▶ [EXERCISE]:
Would you please output only the lines from the one containing "How do I perform: Select the Credits" through the end of the entries below, exactly as written?

[Stored data entries]
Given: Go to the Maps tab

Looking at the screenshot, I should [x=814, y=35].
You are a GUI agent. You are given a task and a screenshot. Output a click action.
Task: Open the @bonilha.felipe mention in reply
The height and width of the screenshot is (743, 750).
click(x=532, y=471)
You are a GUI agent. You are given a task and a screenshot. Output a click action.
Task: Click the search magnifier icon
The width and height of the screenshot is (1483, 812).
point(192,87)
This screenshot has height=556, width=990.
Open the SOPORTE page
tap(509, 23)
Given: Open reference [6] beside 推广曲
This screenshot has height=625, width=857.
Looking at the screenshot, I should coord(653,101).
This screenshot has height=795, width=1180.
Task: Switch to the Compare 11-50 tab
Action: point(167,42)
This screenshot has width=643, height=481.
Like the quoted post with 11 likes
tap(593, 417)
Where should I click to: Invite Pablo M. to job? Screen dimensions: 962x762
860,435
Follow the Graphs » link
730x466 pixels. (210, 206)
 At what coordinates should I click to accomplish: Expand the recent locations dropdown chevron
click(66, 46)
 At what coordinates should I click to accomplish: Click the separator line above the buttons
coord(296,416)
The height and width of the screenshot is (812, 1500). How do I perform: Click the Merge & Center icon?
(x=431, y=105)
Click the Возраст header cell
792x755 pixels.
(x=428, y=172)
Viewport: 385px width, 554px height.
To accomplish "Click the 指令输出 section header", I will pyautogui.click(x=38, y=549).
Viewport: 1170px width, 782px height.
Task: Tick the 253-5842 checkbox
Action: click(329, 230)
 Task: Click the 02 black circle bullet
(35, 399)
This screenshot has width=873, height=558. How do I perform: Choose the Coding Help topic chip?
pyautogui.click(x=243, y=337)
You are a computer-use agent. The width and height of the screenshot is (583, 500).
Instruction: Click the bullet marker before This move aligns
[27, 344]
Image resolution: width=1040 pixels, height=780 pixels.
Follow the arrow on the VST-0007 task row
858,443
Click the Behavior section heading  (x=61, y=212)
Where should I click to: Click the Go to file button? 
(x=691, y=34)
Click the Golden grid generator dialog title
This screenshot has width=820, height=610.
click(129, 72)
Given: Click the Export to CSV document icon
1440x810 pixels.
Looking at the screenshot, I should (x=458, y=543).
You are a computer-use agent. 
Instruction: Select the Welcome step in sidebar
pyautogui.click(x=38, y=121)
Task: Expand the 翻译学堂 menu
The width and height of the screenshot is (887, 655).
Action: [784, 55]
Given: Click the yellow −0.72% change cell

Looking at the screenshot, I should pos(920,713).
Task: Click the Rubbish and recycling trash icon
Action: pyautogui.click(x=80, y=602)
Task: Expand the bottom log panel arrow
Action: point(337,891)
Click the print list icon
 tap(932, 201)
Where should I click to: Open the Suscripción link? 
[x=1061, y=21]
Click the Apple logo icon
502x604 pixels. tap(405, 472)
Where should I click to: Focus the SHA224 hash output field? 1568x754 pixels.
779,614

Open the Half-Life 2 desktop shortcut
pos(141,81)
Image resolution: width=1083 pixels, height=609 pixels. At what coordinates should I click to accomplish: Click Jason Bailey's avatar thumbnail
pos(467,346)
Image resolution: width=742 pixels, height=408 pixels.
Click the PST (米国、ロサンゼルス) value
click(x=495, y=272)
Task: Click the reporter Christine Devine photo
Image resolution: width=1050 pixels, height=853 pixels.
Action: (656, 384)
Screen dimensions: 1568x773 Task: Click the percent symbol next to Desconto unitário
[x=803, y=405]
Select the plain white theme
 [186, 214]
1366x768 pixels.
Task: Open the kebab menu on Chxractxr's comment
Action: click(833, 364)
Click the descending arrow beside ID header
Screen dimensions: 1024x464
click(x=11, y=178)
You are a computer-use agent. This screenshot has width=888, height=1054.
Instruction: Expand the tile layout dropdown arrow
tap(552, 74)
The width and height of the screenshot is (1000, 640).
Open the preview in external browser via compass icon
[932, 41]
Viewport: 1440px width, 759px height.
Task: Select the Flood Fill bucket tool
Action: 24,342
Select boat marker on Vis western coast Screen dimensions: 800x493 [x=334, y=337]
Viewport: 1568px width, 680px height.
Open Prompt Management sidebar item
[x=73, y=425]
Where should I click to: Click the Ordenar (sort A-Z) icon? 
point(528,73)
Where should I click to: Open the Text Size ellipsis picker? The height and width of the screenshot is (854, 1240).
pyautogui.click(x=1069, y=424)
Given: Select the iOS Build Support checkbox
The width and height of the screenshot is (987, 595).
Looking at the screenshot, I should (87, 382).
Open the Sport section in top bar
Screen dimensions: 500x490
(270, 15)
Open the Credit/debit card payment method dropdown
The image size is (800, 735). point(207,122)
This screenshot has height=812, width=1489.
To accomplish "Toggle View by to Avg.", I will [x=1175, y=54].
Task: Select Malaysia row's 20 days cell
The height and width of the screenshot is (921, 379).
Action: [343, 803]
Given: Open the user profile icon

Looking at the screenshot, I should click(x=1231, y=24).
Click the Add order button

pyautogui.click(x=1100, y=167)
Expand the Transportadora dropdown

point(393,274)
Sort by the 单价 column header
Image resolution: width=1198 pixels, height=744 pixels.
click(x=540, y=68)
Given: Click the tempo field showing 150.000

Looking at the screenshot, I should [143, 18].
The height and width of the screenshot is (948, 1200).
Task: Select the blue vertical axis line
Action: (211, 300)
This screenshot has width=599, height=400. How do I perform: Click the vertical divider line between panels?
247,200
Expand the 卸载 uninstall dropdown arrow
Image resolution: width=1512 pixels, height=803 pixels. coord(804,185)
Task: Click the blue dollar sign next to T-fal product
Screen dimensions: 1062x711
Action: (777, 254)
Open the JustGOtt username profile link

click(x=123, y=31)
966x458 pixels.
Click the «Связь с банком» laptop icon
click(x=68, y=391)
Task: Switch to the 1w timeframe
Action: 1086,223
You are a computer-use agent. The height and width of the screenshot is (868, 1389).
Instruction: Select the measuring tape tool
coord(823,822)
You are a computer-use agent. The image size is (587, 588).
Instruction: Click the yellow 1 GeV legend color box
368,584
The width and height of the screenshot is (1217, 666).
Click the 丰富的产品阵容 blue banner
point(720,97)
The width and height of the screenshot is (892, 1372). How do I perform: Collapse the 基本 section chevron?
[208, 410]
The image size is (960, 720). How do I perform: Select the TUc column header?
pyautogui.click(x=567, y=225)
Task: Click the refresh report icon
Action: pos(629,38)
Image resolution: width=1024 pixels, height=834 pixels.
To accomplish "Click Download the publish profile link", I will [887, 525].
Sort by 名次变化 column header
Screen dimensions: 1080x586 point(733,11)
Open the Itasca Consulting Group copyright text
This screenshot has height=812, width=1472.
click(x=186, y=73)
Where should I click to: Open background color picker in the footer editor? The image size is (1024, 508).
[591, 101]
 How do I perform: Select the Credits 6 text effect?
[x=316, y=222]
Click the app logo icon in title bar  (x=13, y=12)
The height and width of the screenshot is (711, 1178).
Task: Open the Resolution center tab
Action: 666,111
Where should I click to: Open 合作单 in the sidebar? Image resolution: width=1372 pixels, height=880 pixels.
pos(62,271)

▶ [ANSWER SPACE]:
 How do I perform: Select the Credits 6 text effect?
[x=316, y=222]
Click the app logo icon in title bar  (x=13, y=12)
The height and width of the screenshot is (711, 1178).
Task: Open the Resolution center tab
Action: 666,111
Where should I click to: Open 合作单 in the sidebar? Image resolution: width=1372 pixels, height=880 pixels.
pos(62,271)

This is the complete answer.